Die Costa Smeralda (Smaragdküste) verdankt ihren Namen dem unfassbar grünen Farbton ihres Wassers — eine Folge des Granit-Untergrunds und der weißen Sandböden, die das Sonnenlicht in allen Schattierungen von Türkis bis Smaragd reflektieren. Der knapp 20 Kilometer lange Küstenabschnitt zwischen dem Golf von Cugnana und der Bucht von Arzachena wurde in den 1960er-Jahren von Prinz Karim Aga Khan als Luxusdestination erschlossen und ist seitdem Synonym für mediterranen Glamour.

Was die Costa Smeralda von anderen Jetset-Zielen unterscheidet: Hier wurde bewusst auf Betonburgen verzichtet. Eine strenge Bauordnung schreibt vor, dass sich Hotels und Villen in die Landschaft einfügen müssen — niedrige Gebäude, erdige Farben, Naturstein und Macchia-Vegetation. Das Ergebnis ist ein Küstenstreifen, der trotz des Luxus erstaunlich natürlich wirkt. Die Granitfelsen, von Wind und Wasser zu bizarren Skulpturen geformt, bilden die Kulisse für einige der schönsten Buchten des Mittelmeers.

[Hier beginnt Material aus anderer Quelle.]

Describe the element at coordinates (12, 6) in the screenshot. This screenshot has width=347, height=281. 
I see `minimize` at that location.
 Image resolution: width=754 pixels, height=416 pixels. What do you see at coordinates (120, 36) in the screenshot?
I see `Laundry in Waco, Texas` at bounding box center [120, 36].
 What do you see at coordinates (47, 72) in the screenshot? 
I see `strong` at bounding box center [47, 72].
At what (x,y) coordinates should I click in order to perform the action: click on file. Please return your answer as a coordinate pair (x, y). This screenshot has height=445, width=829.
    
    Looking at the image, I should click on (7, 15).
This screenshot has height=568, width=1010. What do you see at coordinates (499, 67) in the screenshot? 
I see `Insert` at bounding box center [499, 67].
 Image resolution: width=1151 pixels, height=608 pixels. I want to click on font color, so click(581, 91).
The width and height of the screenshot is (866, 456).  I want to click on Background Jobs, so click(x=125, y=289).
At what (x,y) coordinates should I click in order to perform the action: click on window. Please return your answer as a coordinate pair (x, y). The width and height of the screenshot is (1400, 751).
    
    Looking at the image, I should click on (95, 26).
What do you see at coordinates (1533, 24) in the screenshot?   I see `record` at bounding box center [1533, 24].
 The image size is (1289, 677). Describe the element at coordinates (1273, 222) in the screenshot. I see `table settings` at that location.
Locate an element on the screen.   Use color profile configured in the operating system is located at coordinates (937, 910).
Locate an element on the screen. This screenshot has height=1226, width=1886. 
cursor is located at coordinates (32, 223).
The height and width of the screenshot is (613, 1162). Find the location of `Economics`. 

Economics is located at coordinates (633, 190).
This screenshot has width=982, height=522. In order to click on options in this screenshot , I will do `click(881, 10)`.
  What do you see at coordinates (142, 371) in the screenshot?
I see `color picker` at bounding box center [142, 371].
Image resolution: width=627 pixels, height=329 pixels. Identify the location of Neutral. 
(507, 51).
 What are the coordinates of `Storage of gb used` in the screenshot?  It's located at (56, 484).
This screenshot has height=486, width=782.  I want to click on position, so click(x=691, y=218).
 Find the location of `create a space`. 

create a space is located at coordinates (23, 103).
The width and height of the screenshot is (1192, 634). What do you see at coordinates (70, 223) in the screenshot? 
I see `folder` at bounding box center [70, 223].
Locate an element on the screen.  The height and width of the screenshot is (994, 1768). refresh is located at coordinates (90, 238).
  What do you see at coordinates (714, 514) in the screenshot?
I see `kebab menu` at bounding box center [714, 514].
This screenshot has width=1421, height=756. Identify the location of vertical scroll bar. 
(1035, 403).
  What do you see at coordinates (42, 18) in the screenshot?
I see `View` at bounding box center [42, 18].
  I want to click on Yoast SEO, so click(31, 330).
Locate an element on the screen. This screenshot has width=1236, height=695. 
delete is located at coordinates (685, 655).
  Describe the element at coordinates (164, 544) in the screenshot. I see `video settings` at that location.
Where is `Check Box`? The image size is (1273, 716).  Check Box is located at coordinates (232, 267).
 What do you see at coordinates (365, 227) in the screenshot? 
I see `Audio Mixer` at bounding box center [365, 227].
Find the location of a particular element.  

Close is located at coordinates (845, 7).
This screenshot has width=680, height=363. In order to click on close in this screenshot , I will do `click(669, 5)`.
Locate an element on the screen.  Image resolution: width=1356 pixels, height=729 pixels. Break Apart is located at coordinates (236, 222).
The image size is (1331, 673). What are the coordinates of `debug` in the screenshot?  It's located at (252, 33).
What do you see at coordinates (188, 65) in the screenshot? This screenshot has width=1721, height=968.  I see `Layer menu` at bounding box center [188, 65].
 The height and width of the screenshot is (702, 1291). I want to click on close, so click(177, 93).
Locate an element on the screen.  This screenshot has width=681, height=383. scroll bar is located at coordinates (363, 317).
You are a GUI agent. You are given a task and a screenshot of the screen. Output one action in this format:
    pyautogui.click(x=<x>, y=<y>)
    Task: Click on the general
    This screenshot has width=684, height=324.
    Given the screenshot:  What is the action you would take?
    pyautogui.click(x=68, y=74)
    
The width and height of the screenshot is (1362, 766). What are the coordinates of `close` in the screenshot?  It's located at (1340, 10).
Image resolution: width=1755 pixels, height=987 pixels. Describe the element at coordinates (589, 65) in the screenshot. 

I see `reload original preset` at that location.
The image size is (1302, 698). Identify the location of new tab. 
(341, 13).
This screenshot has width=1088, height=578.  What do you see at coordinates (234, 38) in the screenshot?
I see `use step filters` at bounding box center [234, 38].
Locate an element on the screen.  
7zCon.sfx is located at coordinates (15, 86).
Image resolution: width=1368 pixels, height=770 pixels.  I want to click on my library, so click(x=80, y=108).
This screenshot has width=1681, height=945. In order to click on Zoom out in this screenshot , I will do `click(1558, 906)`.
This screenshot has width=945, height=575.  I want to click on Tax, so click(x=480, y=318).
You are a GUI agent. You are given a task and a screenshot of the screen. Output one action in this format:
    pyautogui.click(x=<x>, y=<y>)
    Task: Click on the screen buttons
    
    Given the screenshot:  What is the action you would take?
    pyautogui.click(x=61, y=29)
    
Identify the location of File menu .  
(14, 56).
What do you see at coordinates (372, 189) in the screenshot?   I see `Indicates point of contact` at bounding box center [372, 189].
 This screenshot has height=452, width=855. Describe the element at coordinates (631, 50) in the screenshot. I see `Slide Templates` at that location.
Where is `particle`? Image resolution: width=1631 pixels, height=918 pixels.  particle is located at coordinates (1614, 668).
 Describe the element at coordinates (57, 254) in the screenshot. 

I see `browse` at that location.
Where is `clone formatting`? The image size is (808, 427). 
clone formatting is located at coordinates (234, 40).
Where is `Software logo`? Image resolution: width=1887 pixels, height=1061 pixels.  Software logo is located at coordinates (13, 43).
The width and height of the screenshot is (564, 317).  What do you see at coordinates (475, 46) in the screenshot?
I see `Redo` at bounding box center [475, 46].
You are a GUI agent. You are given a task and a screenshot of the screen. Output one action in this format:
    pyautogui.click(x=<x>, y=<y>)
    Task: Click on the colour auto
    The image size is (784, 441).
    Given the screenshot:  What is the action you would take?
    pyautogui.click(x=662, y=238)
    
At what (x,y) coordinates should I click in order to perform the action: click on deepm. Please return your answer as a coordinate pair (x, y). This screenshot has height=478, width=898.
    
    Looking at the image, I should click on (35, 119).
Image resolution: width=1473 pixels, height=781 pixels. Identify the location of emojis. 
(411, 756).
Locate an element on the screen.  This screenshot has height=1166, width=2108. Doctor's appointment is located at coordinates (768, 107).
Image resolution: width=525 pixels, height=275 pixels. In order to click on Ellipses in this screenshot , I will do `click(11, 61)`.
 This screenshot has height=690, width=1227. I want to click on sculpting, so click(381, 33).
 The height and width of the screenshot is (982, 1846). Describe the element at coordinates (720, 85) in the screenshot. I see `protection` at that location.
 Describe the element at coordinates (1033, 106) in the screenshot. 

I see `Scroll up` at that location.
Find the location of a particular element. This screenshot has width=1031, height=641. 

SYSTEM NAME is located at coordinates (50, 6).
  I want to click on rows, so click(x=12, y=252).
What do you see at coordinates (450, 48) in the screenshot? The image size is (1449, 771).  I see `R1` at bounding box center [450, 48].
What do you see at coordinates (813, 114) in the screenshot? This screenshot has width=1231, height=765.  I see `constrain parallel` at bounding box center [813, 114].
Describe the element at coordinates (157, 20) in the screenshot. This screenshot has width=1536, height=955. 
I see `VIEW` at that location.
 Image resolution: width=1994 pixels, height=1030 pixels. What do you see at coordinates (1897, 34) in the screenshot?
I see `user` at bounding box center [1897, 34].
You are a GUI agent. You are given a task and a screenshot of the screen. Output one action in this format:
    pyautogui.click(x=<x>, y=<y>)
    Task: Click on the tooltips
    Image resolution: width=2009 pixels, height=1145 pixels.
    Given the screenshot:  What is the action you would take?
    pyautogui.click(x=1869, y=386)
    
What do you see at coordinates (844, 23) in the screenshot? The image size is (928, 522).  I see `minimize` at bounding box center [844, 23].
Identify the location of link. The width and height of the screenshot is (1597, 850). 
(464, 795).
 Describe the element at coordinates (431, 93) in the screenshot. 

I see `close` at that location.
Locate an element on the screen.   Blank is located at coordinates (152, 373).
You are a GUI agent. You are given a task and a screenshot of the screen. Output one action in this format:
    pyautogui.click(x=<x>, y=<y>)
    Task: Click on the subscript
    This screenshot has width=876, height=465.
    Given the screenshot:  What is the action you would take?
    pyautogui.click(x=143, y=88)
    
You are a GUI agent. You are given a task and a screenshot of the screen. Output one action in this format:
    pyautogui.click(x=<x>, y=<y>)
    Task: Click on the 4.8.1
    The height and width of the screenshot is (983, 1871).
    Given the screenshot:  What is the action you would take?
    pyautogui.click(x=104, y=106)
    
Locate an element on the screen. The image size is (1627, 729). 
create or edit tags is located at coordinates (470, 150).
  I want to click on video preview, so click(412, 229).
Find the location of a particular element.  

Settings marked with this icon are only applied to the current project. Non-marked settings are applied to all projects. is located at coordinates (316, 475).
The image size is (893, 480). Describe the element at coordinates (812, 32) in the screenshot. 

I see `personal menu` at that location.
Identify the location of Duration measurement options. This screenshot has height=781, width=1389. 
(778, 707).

Porto Cervo ist das Herz der Costa Smeralda: Ein Designerdorf mit exklusiven Boutiquen (Gucci, Prada, Dolce & Gabbana), der berühmten Piazzetta, dem Yachthafen voller Superyachten und Restaurants, in denen eine Flasche Wasser gern 10€ kostet. Im August flaniert hier die internationale Prominenz — aber außerhalb der Hochsaison ist Porto Cervo überraschend entspannt und fast menschenleer. Der benachbarte Porto Rotondo ist etwas zurückhaltender, aber nicht weniger elegant.

Die besten Strände der Costa Smeralda sind Spiaggia del Principe (der „Prinzenstrand" — feiner weißer Sand, kristallklares Wasser, von Wacholder umrahmt), Liscia Ruja (der längste Strand der Costa Smeralda, ideal für Familien), Romazzino (vor dem gleichnamigen Luxushotel, aber öffentlich zugänglich), und Capriccioli (eine Doppelbucht mit Postkarten-Panorama). Alle Strände sind frei zugänglich — nur Liegen und Schirme kosten (20–40€ pro Set in der Hochsaison).

💡 Tipp

Die Costa Smeralda ist im August irrsinnig teuer und voll. Im Juni oder September sind die Strände genauso schön, das Wasser warm genug und die Preise 40–60% niedriger. Wer nur die Strände will, braucht kein 500€-Hotel — einfach in Arzachena oder Olbia übernachten und mit dem Auto an die Buchten fahren.